Até o início dos anos 1980, o Balança era habitado por cafetões, prostitutas, traficantes, malandros e mais uma gama de pessoas que não eram muito bem vistas pela sociedade conservadora. Com isso, os apartamentos do prédio foram se deteriorando, perdendo valor de mercado e muita gente mal intencionada (se valendo do abandono para cometer crimes) se mudou para o Edifício.


Nos anos 1950, inspirada na fama do Edifício, a Rádio Nacional criou o programa humorístico “Balança Mas Não Cai”, em que todos os personagens viviam no mesmo endereço e aprontavam muitas confusões. Em 1968, o programa migrou para a TV Globo, onde ficou até 1972.

“O apelido pegou não apenas em função do boato de que prédio cairia, mas pelos moradores que faziam o prédio ‘balançar‘”, contou Andrea Borde, professora de Arquitetura e Urbanismo da UFRJ, ao jornal O Globo.

Balança hoje em dia

Em meados dos anos 1980 e inicio da década de 1990, começou um processo de revitalização do prédio, realizado pelos próprios moradores. Inadimplência, desordem e outros problemas que afetavam a convivência passaram a não ser mais tolerados e, aos poucos, o Balança Mas Não Cai se tornou um lugar muito mais agradável para se viver.

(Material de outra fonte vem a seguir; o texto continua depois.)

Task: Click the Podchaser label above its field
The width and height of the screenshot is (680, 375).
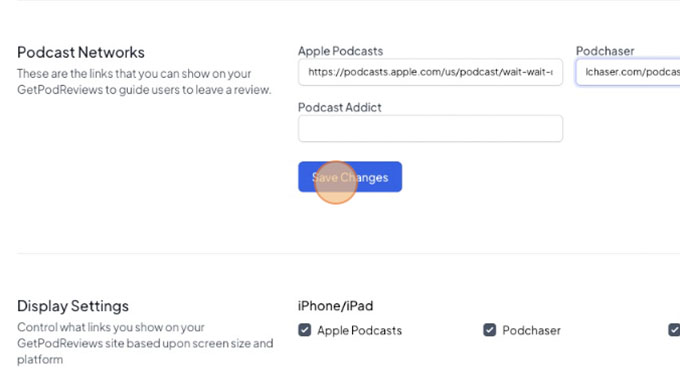Action: pos(605,51)
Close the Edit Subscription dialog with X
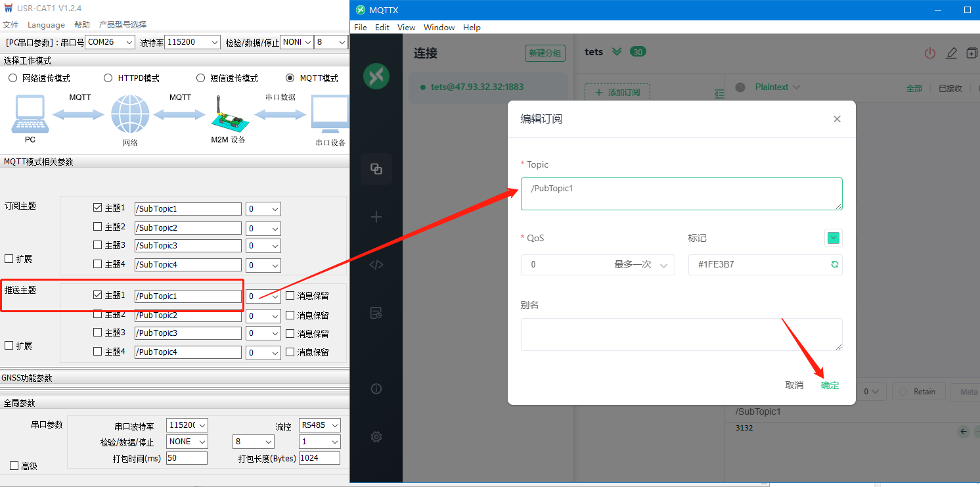Image resolution: width=980 pixels, height=487 pixels. 837,119
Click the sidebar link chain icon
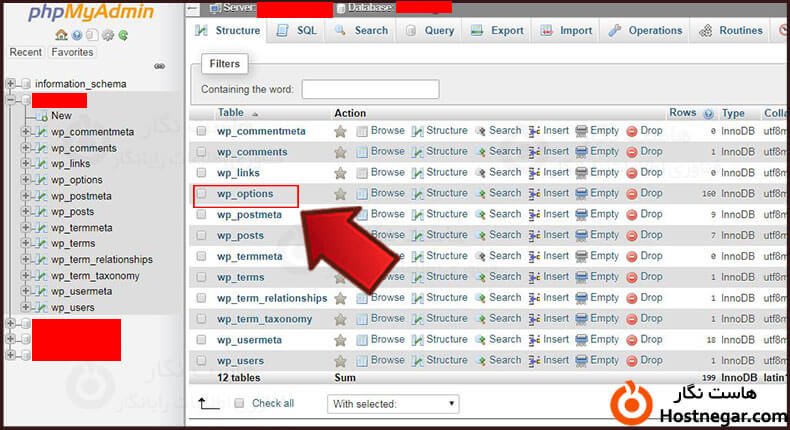Image resolution: width=790 pixels, height=430 pixels. [x=159, y=67]
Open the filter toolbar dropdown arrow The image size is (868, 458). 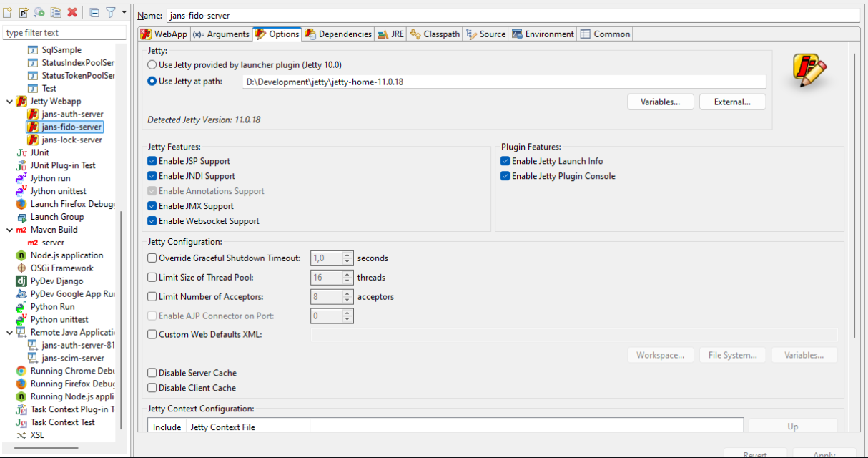click(124, 12)
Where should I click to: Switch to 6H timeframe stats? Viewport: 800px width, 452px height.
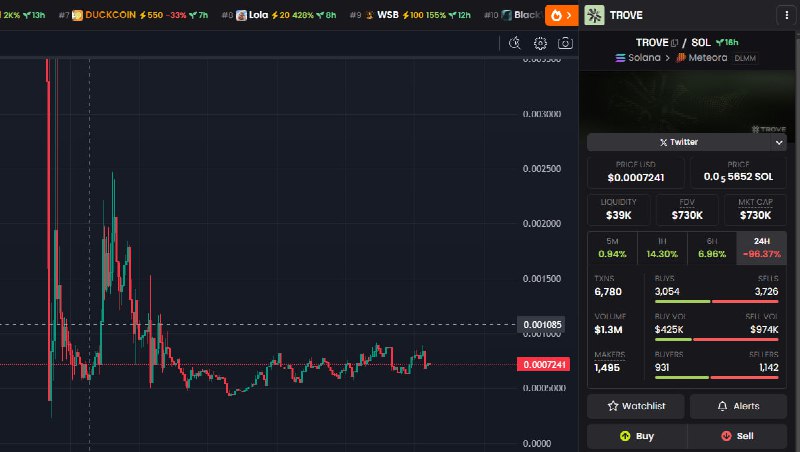[x=712, y=248]

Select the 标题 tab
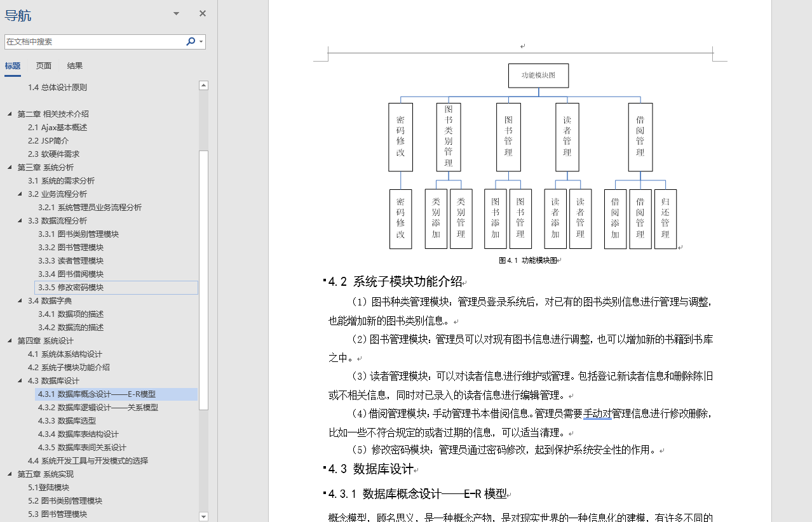[12, 65]
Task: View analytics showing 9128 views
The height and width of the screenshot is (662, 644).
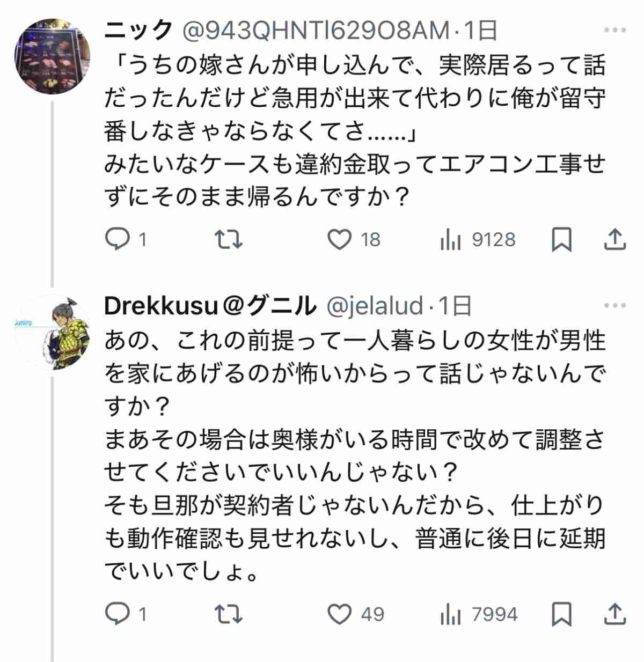Action: click(x=451, y=240)
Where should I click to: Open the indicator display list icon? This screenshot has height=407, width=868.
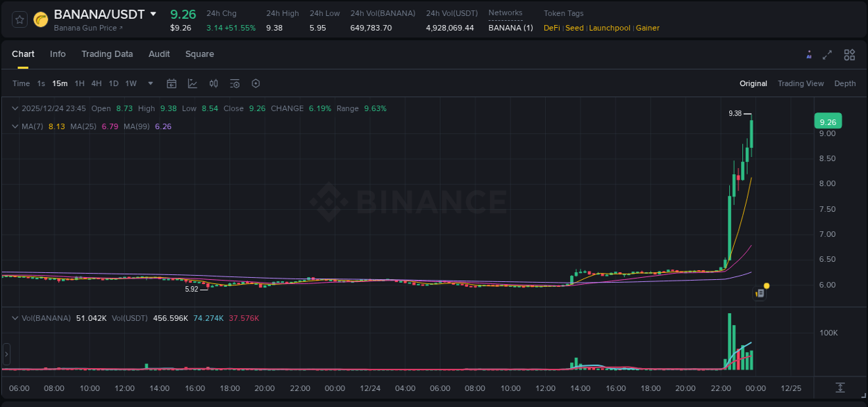click(234, 83)
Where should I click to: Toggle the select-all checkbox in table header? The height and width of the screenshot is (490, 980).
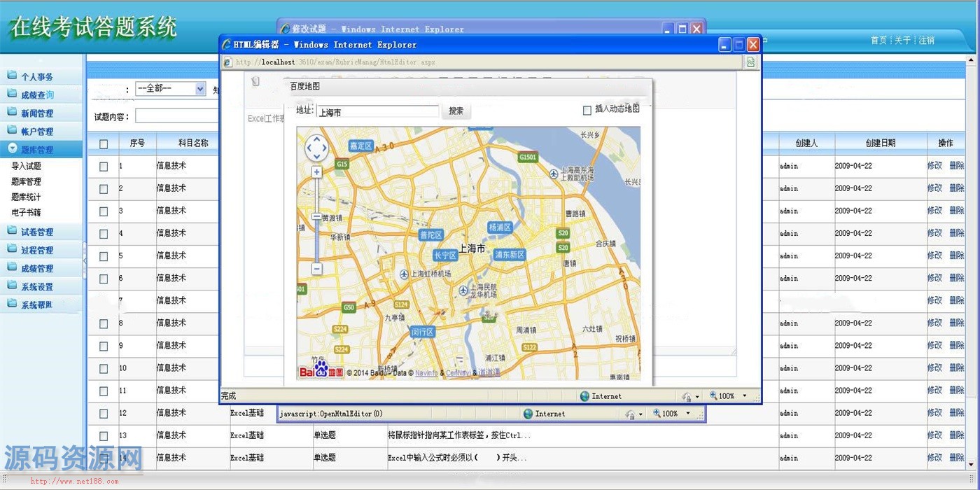coord(104,144)
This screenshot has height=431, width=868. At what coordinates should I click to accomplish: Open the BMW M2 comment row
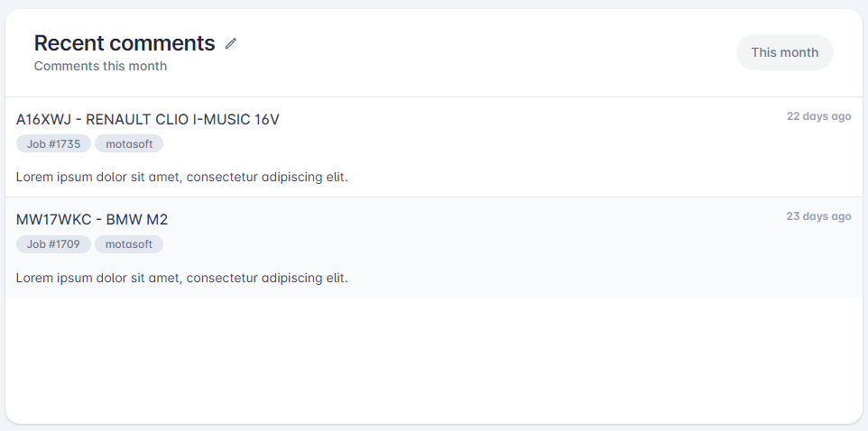point(434,247)
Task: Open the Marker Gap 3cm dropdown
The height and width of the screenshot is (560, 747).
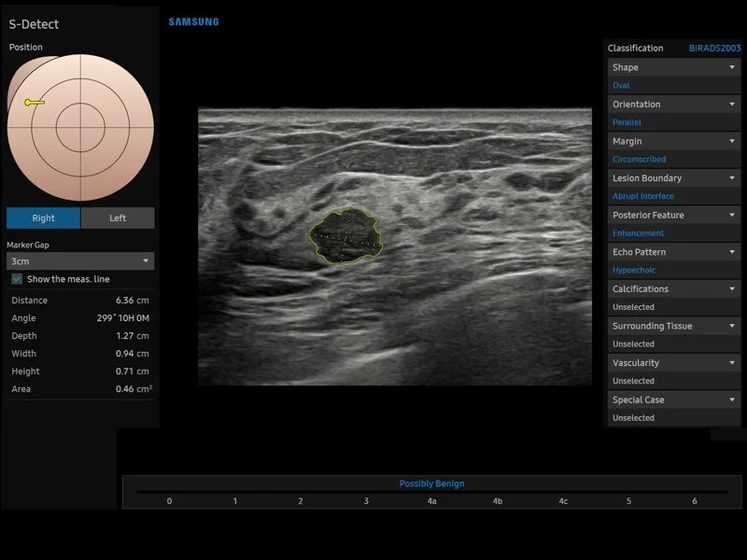Action: (x=80, y=261)
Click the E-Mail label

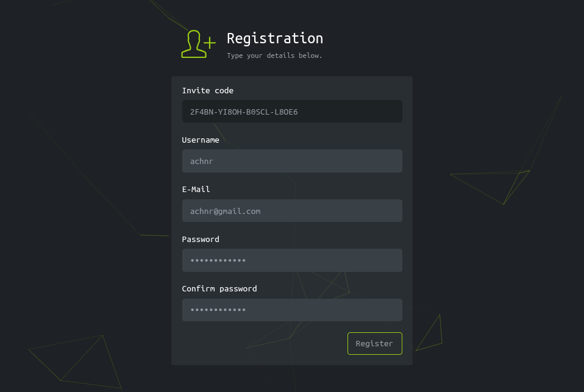coord(196,189)
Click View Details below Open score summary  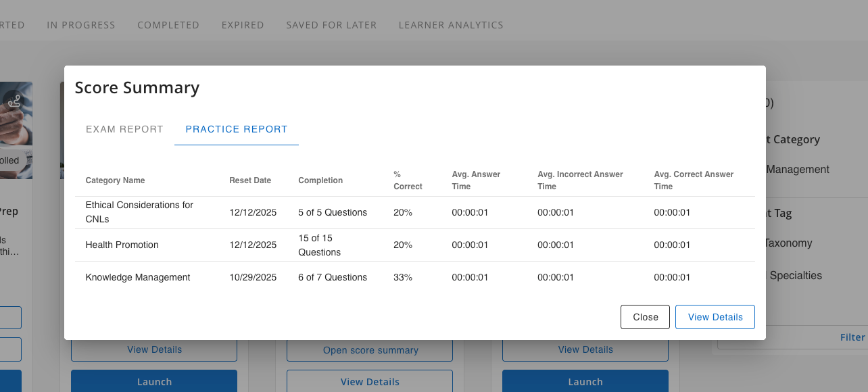[x=370, y=382]
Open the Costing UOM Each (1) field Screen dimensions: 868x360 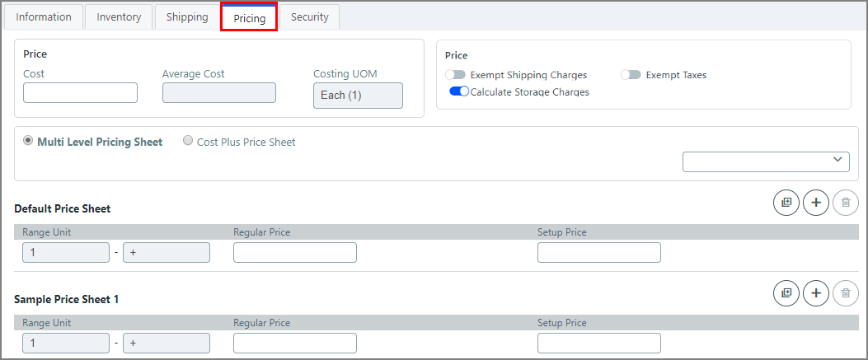point(358,96)
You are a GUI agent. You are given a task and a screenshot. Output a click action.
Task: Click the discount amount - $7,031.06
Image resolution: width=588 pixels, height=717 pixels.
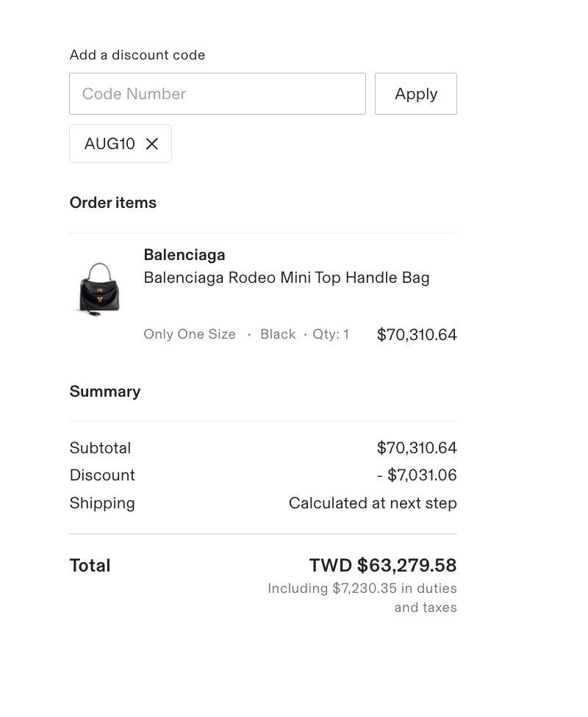pos(417,475)
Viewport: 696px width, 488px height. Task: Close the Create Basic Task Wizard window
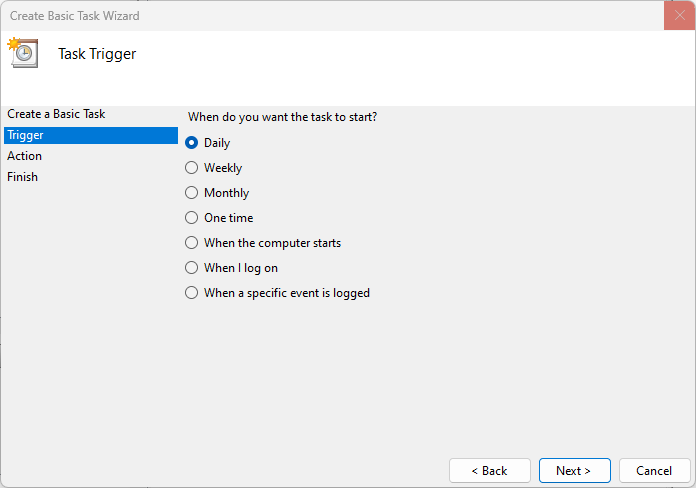click(679, 16)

Vista panorâmica do Centro do Rio, janela do Balança - Custódio Coimbra / Agência O Globo

Vista panorâmica do Centro do Rio, janela do Balança – Custódio Coimbra / Agência O Globo

De acordo com moradores, a cada ano que passa o Balança Mas Não Cai se torna um local ainda melhor. Durante o carnaval, por ser próximo ao Sambódromo, o prédio é extremamente concorrido por turistas que querem curtir a folia carioca.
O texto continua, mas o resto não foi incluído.